Expressiveness? SQL is quite verbose for what it does achieve and if you look at an SQL with some JOINs, I'm not sure you want to uphold that opinion of its expressiveness.
Don't get me wrong, I have no problem with SQL as such but it has some shortcomings. Probably most things can be blamed on its age.
Why is the syntax of INSERT and UPDATE statements unnecessarily distinct? They do almost the same thing. Why are the values and column names in the INSERT statements' syntax separated and not with an UPDATE statement.
Why are there keywords that consists of more than one word? (Maybe the same ill-guided idea as with COBOL that being able to "read" SQL would make it easier to write/maintain?)
The syntax of SQL is in many places not tight enough, so you often have to hunt down a missing comma or typo, because the SQL parser is just not able to find out what you've done wrong.
So, yeah, but, like UPDATE can employ a WHERE clause, to apply conditional logic, whereas INSERT, not so much. You insert one record to a table. As long as you know the table? Boom. Done. Oh, but now you'd like to change some records in the table? Well, that's great, but which ones? Tell me where?
I think the whole readable natural language premise is a neat idea, but much in the same way that natural language can be easily complicated, so too, with SQL. Heap abstractions of logic and arithmetic on top, and it gets even worse. But it's still a cool idea. If it works out in your favor, you'll get self documenting code. But alas, there is no floor or cieling to the complexity one can introduce, be it deliberately or accidentally. And not only is it the query itself (or the author) that might over complicate matters. The data schema, defined by the DDL, can easily induce unwanted complexity in subtle ways, and this might be a problem deliberately placed beyond the reach of the person attempting to read or change the data locked within.
As for complaints about parsers, that's not a deficiency of the language. It's a deficiency of the tools used. If the development environment isn't presenting problems to the developer in a convenient manner, then the utility sucks. Get a new one. Don't blame the text-mode clients though. They are just as bare-bones as a command line, and deliberately so. At a certain level, SQL can be regarded the same way a shell script might be regarded, in terms of possessing the convenience of (or lack thereof) a basic TTY command interpretter. But there's no real reason why it should be impossible to create a SQL script authoring tool, which provides syntax validation as convenient as any compiled language might employ, when communicating compilation errors to the developer.

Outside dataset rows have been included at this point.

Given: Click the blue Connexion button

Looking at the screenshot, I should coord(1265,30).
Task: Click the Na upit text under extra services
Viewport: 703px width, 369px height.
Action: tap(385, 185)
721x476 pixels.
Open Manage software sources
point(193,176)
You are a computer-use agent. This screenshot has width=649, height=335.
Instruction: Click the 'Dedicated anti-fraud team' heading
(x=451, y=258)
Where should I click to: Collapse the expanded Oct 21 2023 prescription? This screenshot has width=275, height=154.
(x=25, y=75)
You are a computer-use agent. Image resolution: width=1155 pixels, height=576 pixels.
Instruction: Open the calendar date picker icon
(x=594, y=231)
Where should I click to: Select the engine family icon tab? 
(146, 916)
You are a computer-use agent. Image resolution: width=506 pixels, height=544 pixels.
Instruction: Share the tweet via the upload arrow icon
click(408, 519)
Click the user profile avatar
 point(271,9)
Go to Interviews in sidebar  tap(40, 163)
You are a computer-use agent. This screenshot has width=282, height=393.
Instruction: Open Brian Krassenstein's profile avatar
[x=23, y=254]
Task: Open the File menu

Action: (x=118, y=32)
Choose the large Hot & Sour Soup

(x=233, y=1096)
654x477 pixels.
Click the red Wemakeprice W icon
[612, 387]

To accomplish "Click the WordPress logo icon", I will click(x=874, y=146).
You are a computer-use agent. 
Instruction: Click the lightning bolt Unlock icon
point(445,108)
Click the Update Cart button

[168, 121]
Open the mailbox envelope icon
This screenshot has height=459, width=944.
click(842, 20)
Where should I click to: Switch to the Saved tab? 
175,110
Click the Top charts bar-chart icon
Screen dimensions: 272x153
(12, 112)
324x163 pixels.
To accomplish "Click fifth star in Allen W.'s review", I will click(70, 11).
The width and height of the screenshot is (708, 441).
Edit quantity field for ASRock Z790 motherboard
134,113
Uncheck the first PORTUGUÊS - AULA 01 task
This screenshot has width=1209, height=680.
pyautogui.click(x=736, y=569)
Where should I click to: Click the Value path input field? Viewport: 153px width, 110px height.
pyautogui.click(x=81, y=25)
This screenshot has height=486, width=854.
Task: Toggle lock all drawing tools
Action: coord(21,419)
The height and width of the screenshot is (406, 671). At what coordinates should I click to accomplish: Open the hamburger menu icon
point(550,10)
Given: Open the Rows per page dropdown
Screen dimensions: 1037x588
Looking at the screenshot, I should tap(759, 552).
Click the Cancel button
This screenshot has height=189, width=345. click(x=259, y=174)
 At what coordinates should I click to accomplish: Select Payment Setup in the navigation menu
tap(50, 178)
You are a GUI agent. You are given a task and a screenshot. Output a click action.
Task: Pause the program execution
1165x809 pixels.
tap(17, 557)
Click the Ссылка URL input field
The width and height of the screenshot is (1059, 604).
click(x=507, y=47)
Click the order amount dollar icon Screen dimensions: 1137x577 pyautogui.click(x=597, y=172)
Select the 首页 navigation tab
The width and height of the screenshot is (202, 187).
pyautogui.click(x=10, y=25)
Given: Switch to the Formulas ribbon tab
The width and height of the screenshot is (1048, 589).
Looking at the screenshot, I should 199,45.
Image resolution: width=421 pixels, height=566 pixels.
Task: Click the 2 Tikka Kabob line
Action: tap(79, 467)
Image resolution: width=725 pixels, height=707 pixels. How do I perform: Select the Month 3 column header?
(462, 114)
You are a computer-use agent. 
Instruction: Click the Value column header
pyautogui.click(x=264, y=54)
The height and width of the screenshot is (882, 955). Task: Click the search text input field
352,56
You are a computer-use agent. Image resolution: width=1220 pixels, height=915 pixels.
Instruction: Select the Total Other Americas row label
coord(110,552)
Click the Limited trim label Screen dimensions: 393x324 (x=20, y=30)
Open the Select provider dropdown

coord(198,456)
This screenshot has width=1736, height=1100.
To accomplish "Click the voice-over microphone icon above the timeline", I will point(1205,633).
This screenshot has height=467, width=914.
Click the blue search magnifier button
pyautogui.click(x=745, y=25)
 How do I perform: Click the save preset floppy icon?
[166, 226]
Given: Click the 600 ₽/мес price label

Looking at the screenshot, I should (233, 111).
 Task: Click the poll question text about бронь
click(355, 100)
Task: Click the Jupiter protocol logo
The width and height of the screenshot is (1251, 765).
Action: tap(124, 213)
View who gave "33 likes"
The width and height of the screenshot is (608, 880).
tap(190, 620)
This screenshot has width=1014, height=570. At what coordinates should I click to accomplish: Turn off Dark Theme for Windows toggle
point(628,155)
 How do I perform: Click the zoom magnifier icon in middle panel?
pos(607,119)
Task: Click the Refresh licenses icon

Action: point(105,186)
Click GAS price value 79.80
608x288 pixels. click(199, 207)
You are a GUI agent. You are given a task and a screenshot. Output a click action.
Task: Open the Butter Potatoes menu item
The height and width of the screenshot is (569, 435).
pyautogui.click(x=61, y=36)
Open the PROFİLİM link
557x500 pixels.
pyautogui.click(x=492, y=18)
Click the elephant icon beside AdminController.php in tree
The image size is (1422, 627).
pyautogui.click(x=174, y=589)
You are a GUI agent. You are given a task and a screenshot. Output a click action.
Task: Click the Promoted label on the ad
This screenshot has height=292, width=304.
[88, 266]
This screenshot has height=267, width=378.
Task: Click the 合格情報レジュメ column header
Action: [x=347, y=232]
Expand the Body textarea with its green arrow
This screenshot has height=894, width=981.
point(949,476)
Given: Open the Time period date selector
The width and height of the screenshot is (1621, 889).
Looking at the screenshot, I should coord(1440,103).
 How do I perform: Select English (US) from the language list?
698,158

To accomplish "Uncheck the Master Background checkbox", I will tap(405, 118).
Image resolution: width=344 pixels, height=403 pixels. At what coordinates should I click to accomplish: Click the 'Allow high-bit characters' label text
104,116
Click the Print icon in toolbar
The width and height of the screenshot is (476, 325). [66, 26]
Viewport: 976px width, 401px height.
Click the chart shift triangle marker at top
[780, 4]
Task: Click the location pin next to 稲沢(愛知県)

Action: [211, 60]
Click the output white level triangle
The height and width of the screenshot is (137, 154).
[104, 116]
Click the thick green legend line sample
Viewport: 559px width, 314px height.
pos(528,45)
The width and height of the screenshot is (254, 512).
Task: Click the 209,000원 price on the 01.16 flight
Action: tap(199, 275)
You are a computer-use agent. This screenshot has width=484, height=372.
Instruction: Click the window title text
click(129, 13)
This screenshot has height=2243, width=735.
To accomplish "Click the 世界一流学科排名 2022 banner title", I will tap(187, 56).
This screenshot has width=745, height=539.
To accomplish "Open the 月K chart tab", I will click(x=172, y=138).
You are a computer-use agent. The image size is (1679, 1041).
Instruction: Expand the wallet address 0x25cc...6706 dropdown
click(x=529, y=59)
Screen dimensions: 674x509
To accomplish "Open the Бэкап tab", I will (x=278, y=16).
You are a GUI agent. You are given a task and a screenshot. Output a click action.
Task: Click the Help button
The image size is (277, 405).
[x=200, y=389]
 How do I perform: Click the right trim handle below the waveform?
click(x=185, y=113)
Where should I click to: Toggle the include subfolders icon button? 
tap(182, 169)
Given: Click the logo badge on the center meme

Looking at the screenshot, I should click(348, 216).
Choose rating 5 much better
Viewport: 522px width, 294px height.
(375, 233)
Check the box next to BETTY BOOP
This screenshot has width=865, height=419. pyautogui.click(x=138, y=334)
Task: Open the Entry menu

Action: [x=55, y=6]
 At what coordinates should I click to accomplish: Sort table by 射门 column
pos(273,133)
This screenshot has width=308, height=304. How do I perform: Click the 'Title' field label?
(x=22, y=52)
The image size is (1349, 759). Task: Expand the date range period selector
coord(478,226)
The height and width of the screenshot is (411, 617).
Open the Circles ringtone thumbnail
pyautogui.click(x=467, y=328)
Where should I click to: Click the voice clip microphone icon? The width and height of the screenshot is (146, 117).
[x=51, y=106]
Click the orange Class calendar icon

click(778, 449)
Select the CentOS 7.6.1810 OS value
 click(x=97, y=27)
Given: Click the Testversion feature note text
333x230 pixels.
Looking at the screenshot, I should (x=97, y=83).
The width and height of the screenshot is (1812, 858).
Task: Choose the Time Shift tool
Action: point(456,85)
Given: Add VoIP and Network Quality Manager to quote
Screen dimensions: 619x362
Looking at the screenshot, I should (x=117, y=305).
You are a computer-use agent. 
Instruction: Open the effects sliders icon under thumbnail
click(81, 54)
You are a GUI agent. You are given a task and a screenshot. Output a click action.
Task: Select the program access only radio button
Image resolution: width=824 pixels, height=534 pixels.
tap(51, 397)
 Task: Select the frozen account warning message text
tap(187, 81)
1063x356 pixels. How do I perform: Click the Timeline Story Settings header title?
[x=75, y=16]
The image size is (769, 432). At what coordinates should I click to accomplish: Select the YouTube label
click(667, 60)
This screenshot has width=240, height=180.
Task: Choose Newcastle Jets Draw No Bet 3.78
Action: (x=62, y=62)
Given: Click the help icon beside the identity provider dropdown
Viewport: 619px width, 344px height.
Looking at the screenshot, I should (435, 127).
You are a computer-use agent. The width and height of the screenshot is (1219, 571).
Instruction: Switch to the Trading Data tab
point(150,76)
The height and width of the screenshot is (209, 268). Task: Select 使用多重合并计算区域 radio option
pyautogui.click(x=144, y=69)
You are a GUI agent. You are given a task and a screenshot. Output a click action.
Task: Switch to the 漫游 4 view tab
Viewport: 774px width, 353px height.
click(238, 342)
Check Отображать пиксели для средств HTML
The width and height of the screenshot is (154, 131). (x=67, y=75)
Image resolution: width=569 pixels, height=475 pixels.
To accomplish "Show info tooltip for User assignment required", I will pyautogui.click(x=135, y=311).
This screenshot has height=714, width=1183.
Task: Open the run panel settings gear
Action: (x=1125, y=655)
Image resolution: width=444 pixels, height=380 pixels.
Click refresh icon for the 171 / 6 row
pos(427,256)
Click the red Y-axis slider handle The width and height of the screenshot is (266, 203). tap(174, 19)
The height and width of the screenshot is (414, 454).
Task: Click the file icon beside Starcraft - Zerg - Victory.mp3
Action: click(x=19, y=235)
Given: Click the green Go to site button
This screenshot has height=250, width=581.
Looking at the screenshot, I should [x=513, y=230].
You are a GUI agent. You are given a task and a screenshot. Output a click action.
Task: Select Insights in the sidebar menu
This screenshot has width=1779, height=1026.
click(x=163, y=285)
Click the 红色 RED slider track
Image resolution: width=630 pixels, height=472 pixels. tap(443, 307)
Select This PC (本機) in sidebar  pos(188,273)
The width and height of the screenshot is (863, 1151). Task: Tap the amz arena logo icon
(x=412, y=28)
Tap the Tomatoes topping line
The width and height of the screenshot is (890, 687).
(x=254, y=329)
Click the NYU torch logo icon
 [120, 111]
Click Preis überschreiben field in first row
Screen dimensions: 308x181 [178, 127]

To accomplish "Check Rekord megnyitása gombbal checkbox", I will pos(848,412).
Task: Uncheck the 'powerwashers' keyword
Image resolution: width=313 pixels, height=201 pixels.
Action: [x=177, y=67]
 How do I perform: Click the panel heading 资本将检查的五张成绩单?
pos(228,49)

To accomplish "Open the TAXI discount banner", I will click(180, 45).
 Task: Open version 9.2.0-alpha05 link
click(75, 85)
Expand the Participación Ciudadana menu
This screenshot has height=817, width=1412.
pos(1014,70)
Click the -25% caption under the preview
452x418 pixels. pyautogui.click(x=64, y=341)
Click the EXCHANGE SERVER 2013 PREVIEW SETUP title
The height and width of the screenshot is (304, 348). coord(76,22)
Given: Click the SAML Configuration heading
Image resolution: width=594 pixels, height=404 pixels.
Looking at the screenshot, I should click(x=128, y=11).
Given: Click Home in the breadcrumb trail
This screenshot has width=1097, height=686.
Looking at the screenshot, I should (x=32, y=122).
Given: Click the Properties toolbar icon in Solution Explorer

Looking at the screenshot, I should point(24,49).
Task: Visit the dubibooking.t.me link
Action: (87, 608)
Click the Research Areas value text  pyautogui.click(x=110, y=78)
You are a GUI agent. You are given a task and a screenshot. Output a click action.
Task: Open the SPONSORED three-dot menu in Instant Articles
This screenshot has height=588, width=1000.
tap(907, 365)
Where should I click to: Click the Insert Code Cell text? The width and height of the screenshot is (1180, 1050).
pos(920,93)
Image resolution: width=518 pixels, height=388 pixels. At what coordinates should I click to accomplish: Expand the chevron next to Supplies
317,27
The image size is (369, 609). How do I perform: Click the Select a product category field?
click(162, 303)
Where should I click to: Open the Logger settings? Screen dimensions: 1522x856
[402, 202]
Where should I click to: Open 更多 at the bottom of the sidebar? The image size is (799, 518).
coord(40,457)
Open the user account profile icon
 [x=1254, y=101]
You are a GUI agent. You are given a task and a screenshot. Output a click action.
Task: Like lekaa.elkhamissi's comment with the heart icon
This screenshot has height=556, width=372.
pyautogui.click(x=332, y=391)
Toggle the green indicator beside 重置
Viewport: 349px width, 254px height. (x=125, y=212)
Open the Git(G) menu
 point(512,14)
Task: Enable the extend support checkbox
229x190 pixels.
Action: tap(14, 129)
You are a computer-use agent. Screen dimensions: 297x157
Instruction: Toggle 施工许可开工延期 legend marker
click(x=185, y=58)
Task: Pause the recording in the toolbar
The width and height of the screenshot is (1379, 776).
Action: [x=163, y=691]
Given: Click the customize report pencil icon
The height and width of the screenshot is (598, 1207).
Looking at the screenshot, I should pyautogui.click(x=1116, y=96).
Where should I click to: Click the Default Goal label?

38.2% of people got 4/5 or 5/5 questions right. That is amazing. I never would have guessed anywhere even close to that. I would have figured it would be around 15% or so given that guessing randomly would put it at 12.5%. I guess I get a skewed perspective from looking at applicants since presumably most of those 38% are happy with their current jobs.
I took the test twice so I'm guilty of skewing the stats. My reasoning - first time I got 4/5 and it told me 'you know a little bit about SQL performance tuning.' I was curious about what the 5/5 message would be. It's interesting on many levels that the message was the same.
I don't think it was guessing so much as reasoning that fetching 100 rows (and filtering by value) instead of 10 rows doesn't have significant real-world impact unless the row data is particularly large. I'll admit I didn't think of the out-of-index lookup, but my main thought was 100/1000000 vs 10/1000000 isn't a big deal unless the DB is running on an abacus.